Luo Ze-Yu, Wang Hao-Yang, Wang Duan, Pan Hui, Pei Fu-Xing, Zhou Zong-Ke
Department of Orthopedics, West China Hospital/West China School of Medicine, Sichuan University, 37# Wuhou Guoxue Road, Chengdu, 610041, People's Republic of China.
Department of Hematology, The First Affiliated Hospital of Chongqing Medical University, No. 1 Youyi Road, Yuzhong District, Chongqing, 400016, People's Republic of China.
BMC Musculoskelet Disord. 2017 Sep 5;18(1):386. doi: 10.1186/s12891-017-1748-1.
The purpose of this study was to evaluate 10-year outcomes in cementless monobloc total hip arthroplasty (THA) in a group of hips with Legg-Calve-Perthes disease (LCPD).
We reviewed 71 patients (88 hips) who underwent cementless THA with a diagnosis of LCPD from 2003 to 2009. From the total of 71 patients, 34 men and 37 women with an average age of 49.94 years were included. The mean follow-up period was 10 years.
The mean Harris Hip Score improved significantly from 46.42 to 89.70. Similarly, the postoperative range of motion, hip dysfunction and osteoarthritis outcome score and SF-12 score also significantly improved. The mean leg lengthening was 22.1 mm. During the follow-up, eight complications were noted, including two cases of intraoperative femoral fractures, two cases of sciatic nerve paralysis, two cases of heterotrophic ossifications, one case of thigh pain and one case of dislocation. One revision was conducted for a periprosthetic fracture, and the survivorship at 10 years was 98.3%.

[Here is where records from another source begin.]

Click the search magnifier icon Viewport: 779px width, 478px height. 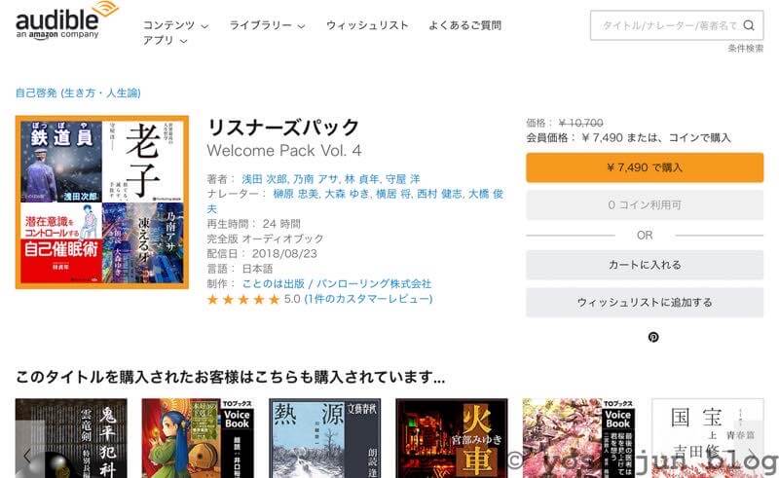pos(749,25)
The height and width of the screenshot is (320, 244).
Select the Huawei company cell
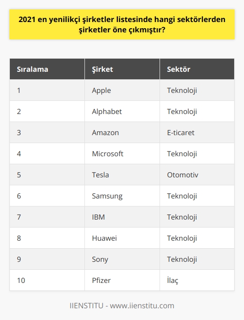[122, 238]
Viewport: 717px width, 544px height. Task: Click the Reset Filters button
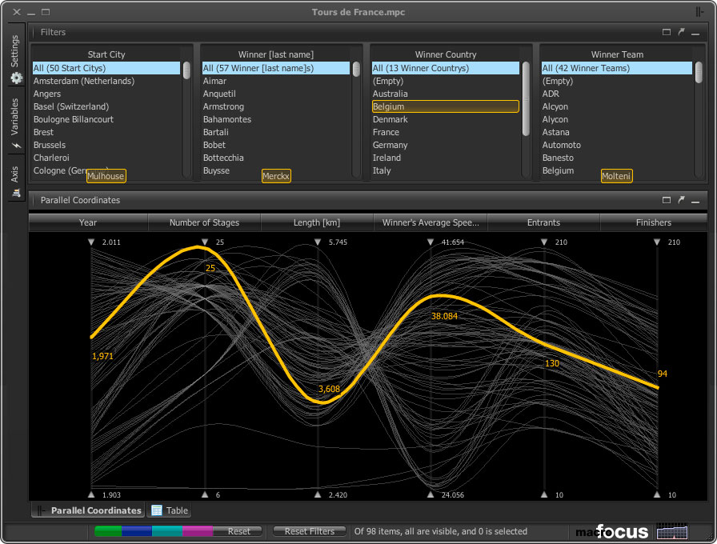click(310, 531)
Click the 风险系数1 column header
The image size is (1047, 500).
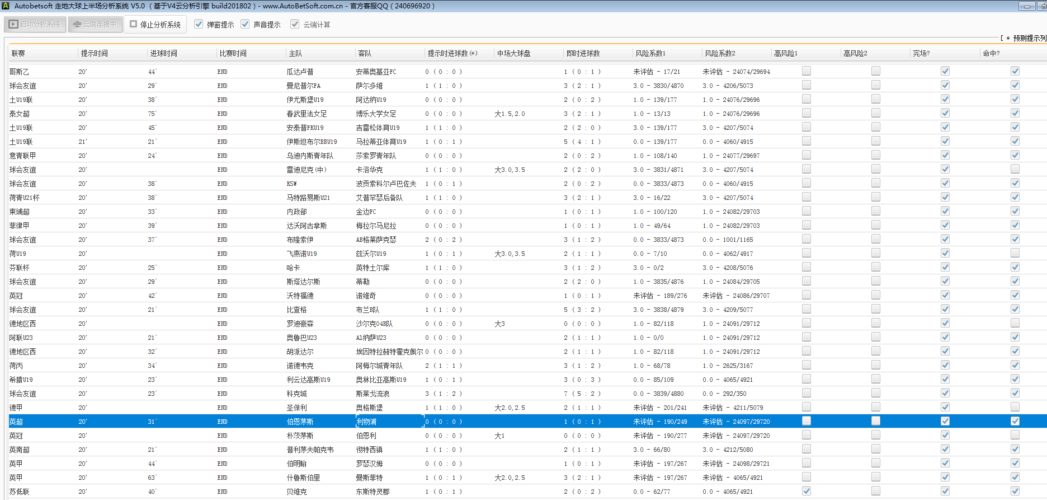650,54
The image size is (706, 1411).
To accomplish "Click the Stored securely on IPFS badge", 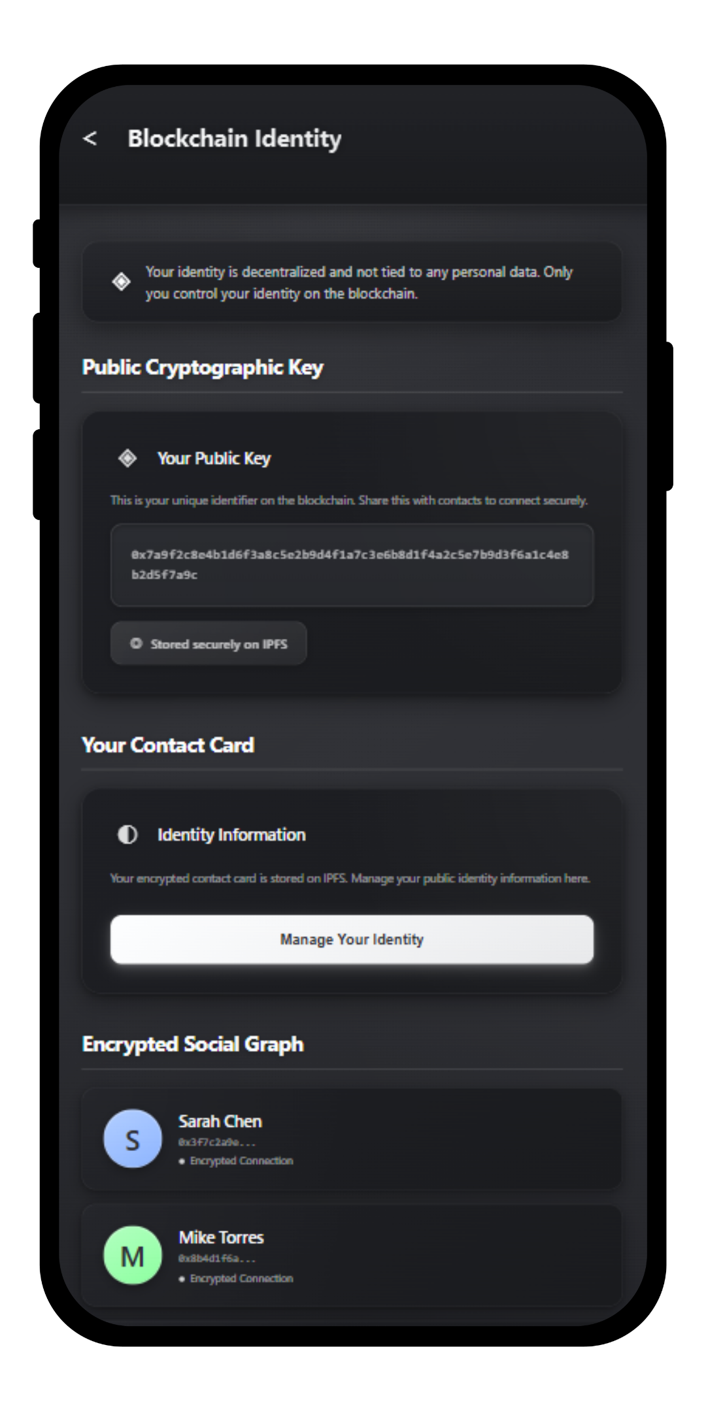I will pos(208,643).
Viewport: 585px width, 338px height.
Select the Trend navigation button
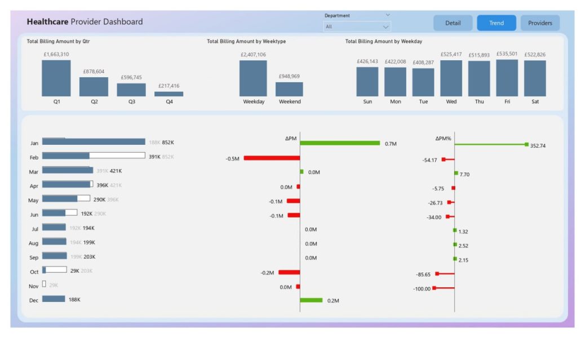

These data suggest that the monobloc stem can lead to satisfactory outcomes for clinical function, radiological evaluation, restoration of the normal limb lengths, complications, and survivorship among LCPD patients undergoing total hip arthroplasty.
本研究旨在评估一组患有Legg-Calvé-Perthes病(LCPD)的髋关节行非骨水泥型一体式全髋关节置换术(THA)的10年疗效。
我们回顾了2003年至2009年期间71例诊断为LCPD并接受非骨水泥型THA的患者(88髋)。在这71例患者中,纳入了34例男性和37例女性,平均年龄49.94岁。平均随访期为10年。
Harris髋关节评分均值从46.42显著提高至89.70。同样,术后活动范围、髋关节功能障碍和骨关节炎疗效评分以及SF-12评分也显著改善。平均下肢延长22.1毫米。随访期间,记录到8例并发症,包括2例术中股骨骨折、2例坐骨神经麻痹、2例异位骨化、1例大腿疼痛和1例脱位。因假体周围骨折进行了1次翻修,10年生存率为98.3%。
这些数据表明,对于接受全髋关节置换术的LCPD患者,一体式假体柄在临床功能、影像学评估、恢复正常肢体长度、并发症及生存率方面可带来满意的疗效。